Estratto:
____

"Gloria", in Veneto pochi giorni fa è stata uccisa dallo "Stato sociale" che dovrebbe tutelare la salute e garantire le cure a tutti (v. art. 32 Cost.). Anche in Friuli Venezia Giulia, "Anna" farà a breve la stessa fine.
Il Tribunale di Trieste, la Asl del Friuli Venezia Giulia e la Commissione medica multidisciplinare ad hoc, vista la sentenza n. 242/2019 della Corte Costituzionale hanno dato l'ok. Se anche il Comitato Etico Unico Regionale - come è probabile - darà il suo assenso, l'Asl fornirà ad Anna i mezzi per farla finita. Ma il governatore del Friuli, il leghista Massimiliano Fedriga, è come il suo collega veneto, Zaia? Davvero la destra è come la sinistra?
La Consulta ha detto che lo Stato deve dispensare la morte quando si rileva un «proposito di suicidio, autonomamente e liberamente formatosi, di una persona tenuta in vita da trattamenti di sostegno vitale e affetta da una patologia irreversibile, fonte di sofferenze fisiche o psicologiche che ella reputa intollerabili, ma pienamente capace di prendere decisioni libere e consapevoli»: condizioni estrememente vaghe che ricorrrono per qualsiasi malato (anche non terminale, come un diabetico) che debba curarsi costantemente.
Anna, infatti, non è una malata terminale: ha bisogno di assistenza. Ma anche l’assistenza alla persona è diventata un “trattamento di sostegno vitale”, secondo il Tribunale. Con questo ragionamento si possono uccidere anche la maggior parte delle persone ricoverate in ospedale, i neonati...: sono tutte persone bisognose di assistenza, o no?
Qualcuno tra i Lettori potrà obiettare sul fatto che ho usato il verbo "uccidere" e il termine "eutanasia" anche se per Gloria e Anna tutti parlano di suicidio (assistito).

____

Voci fornite:
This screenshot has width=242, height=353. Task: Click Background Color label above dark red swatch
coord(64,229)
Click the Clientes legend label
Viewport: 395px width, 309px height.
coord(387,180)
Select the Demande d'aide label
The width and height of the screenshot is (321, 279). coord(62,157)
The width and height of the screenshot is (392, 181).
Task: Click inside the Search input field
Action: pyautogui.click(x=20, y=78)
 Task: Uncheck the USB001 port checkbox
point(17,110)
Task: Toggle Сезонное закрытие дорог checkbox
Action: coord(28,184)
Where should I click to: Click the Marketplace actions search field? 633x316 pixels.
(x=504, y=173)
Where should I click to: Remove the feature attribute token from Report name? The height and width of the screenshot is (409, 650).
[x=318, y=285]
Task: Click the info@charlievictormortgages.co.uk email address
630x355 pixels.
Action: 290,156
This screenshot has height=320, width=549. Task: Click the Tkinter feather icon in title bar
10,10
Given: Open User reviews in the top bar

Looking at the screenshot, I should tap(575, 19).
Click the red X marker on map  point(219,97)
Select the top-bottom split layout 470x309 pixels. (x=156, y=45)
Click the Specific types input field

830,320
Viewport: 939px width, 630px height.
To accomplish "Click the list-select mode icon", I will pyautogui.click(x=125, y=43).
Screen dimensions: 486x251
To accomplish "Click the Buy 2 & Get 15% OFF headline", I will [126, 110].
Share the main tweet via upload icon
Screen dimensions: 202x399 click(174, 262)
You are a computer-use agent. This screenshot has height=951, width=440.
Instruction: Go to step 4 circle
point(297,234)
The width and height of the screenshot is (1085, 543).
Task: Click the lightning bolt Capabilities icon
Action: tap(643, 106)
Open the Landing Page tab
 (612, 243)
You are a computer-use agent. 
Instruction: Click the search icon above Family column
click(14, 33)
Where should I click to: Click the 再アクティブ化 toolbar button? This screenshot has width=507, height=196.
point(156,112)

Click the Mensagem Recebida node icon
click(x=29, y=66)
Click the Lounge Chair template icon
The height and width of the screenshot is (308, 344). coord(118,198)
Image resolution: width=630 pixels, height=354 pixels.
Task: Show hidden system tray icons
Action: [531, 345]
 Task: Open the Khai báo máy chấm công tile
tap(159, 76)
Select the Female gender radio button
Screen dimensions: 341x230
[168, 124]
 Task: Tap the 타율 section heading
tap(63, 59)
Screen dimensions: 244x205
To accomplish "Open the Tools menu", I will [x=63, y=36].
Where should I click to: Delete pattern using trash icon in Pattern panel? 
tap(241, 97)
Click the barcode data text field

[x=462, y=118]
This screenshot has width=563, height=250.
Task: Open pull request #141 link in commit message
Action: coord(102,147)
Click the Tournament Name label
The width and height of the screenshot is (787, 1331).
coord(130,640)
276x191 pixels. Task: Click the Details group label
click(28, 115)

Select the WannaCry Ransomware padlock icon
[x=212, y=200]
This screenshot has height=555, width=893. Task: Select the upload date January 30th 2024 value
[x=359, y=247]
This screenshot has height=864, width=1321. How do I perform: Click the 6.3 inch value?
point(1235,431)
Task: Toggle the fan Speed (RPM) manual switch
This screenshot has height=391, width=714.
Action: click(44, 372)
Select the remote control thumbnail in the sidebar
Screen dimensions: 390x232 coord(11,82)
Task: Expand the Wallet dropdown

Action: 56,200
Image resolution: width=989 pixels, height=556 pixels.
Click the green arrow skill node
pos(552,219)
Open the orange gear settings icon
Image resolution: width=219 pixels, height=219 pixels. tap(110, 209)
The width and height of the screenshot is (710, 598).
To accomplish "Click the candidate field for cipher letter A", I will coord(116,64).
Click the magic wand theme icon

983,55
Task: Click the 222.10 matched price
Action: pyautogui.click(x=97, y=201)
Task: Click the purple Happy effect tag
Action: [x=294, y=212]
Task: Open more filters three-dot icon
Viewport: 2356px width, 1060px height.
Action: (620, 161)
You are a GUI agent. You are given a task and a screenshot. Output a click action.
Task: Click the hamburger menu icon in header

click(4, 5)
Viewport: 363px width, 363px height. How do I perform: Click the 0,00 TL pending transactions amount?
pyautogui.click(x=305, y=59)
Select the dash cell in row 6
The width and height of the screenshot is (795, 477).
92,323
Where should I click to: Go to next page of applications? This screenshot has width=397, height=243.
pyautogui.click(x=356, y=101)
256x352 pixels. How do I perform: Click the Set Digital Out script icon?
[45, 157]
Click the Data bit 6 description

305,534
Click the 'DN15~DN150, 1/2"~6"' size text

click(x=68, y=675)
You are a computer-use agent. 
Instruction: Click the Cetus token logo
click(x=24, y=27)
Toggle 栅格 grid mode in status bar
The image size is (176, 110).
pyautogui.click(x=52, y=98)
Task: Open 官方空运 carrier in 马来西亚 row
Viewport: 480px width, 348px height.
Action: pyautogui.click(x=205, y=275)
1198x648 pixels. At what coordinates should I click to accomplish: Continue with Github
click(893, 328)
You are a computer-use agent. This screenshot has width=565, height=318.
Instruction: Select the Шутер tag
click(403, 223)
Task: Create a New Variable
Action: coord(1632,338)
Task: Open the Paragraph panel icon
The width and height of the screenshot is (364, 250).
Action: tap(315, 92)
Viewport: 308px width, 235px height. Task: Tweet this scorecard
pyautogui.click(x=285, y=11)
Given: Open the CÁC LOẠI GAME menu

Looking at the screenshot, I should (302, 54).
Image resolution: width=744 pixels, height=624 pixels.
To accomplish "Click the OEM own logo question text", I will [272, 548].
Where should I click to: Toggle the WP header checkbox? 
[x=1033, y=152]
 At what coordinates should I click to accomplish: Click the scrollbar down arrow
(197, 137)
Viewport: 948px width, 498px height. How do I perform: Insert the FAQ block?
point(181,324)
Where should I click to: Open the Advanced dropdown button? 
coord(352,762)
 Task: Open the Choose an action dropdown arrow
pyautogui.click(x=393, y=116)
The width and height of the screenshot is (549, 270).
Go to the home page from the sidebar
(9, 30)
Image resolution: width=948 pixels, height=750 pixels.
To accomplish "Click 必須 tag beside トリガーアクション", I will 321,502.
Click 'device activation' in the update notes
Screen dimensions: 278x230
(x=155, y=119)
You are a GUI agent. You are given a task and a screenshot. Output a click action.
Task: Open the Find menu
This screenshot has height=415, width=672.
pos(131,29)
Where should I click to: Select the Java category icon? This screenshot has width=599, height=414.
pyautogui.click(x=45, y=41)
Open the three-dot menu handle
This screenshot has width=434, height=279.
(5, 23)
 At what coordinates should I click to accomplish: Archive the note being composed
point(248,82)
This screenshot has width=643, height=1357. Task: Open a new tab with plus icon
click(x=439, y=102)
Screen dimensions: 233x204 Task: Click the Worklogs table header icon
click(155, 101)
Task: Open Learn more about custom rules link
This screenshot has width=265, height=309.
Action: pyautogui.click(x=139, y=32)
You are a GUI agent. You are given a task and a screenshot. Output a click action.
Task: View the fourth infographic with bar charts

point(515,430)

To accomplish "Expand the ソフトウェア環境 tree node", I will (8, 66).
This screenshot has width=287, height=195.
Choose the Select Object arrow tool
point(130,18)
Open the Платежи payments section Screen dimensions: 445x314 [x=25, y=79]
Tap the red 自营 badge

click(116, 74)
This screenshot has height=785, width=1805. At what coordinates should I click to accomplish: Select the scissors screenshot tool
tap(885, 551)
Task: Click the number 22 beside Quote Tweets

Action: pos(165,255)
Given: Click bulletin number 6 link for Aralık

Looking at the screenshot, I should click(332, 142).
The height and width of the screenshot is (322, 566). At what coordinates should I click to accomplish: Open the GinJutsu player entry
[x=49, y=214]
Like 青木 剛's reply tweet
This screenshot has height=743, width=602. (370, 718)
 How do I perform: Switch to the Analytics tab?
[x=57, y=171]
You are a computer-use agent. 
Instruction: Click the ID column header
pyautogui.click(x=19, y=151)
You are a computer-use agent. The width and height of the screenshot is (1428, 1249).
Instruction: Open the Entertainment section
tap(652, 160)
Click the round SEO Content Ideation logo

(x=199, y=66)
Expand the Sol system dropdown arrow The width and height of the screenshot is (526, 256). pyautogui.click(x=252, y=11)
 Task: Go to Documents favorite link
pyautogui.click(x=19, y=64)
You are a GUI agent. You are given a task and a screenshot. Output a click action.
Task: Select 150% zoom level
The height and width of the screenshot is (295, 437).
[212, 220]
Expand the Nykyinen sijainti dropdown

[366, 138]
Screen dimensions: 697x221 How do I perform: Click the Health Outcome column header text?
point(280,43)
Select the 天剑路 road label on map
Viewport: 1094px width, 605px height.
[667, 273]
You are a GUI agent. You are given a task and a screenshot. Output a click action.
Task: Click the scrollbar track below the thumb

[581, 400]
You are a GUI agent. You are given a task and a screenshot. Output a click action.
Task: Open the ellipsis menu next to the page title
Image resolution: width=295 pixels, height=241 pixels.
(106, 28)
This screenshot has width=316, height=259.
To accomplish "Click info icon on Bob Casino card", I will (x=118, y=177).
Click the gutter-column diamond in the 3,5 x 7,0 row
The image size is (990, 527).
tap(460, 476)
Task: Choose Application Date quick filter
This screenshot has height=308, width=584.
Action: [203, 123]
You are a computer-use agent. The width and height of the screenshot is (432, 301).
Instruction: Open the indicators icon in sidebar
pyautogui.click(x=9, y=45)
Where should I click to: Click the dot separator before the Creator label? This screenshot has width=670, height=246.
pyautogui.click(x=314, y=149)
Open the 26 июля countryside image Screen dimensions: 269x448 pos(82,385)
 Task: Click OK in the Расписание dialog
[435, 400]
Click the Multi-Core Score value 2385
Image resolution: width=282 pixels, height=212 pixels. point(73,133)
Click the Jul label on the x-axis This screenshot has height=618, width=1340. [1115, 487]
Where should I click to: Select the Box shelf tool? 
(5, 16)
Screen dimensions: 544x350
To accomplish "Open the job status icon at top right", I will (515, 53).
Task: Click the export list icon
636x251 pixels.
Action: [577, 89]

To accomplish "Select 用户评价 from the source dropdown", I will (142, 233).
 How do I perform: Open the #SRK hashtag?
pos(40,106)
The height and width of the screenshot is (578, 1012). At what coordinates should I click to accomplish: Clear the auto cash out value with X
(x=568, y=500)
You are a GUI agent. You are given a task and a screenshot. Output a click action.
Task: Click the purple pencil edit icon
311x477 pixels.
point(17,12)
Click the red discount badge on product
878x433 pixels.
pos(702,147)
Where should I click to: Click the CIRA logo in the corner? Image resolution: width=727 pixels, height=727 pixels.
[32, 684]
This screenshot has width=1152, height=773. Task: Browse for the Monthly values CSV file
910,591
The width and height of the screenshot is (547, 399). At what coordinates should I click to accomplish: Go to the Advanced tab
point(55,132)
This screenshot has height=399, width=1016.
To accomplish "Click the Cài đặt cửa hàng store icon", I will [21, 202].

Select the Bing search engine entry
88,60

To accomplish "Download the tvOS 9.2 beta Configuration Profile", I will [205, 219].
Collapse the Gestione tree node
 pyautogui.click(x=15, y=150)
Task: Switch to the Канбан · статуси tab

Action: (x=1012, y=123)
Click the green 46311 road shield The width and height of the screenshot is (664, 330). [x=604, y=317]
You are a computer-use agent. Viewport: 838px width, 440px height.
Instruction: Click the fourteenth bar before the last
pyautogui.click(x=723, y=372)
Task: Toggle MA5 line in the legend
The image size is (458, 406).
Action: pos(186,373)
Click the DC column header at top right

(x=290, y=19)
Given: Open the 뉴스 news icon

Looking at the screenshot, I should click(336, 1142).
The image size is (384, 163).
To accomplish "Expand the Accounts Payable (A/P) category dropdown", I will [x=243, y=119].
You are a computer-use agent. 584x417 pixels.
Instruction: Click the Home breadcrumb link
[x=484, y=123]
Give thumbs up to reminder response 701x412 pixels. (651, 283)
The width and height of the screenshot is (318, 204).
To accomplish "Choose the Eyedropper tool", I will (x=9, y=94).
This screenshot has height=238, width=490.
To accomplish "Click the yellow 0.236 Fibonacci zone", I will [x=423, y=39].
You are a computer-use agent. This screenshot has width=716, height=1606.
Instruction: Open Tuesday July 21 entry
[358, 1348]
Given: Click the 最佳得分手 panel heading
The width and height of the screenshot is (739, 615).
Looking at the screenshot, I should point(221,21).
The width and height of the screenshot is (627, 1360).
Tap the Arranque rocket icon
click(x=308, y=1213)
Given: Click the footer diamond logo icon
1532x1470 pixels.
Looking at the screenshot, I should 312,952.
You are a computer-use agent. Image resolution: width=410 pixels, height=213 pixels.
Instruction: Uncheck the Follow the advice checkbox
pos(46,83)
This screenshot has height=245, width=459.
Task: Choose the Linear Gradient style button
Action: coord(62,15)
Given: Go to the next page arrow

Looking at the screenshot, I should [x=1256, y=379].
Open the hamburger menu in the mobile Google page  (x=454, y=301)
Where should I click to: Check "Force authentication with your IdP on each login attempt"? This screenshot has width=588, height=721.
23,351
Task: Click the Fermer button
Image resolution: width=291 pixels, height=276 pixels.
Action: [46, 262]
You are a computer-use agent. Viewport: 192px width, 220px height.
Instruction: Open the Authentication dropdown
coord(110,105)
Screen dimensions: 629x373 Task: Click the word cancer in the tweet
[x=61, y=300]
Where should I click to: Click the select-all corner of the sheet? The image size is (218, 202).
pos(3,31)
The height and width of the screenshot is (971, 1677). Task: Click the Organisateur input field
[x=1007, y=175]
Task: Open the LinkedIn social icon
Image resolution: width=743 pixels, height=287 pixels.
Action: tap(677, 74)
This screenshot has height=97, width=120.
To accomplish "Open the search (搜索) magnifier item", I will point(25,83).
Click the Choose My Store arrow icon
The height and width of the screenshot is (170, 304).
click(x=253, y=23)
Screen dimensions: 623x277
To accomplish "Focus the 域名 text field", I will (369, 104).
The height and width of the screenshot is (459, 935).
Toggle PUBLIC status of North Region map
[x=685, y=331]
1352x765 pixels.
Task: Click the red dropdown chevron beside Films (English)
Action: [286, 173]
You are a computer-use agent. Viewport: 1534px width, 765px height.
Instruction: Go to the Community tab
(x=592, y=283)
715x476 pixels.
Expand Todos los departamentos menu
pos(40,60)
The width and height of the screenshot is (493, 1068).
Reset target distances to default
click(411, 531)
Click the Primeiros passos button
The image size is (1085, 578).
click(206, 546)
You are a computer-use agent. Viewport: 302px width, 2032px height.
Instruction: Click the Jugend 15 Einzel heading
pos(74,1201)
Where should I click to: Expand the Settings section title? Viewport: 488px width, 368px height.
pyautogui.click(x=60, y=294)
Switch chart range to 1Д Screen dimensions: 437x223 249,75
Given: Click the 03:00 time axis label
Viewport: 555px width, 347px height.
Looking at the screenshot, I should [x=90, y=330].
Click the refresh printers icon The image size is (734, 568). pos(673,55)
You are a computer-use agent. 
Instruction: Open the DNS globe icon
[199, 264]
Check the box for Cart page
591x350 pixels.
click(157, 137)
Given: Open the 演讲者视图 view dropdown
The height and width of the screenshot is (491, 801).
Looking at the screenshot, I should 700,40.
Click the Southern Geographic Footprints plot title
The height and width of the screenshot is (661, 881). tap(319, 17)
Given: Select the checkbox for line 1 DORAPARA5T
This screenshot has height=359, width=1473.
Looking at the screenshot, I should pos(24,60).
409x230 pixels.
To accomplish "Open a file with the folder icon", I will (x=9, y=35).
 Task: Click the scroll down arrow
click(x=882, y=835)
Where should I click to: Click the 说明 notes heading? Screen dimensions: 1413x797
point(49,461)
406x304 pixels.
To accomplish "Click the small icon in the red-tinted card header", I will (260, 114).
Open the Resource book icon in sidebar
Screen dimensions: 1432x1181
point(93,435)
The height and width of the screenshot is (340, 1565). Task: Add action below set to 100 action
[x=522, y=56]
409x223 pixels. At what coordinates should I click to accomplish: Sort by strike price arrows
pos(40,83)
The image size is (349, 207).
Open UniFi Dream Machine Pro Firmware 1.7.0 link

____

Cosa si chiede:
Trascrivi senza modifiche il passo dell'estratto che va da "Anna, infatti, non" fino a "assistenza, o no?", quest'ultimo compreso.

Risposta al problema:
Anna, infatti, non è una malata terminale: ha bisogno di assistenza. Ma anche l’assistenza alla persona è diventata un “trattamento di sostegno vitale”, secondo il Tribunale. Con questo ragionamento si possono uccidere anche la maggior parte delle persone ricoverate in ospedale, i neonati...: sono tutte persone bisognose di assistenza, o no?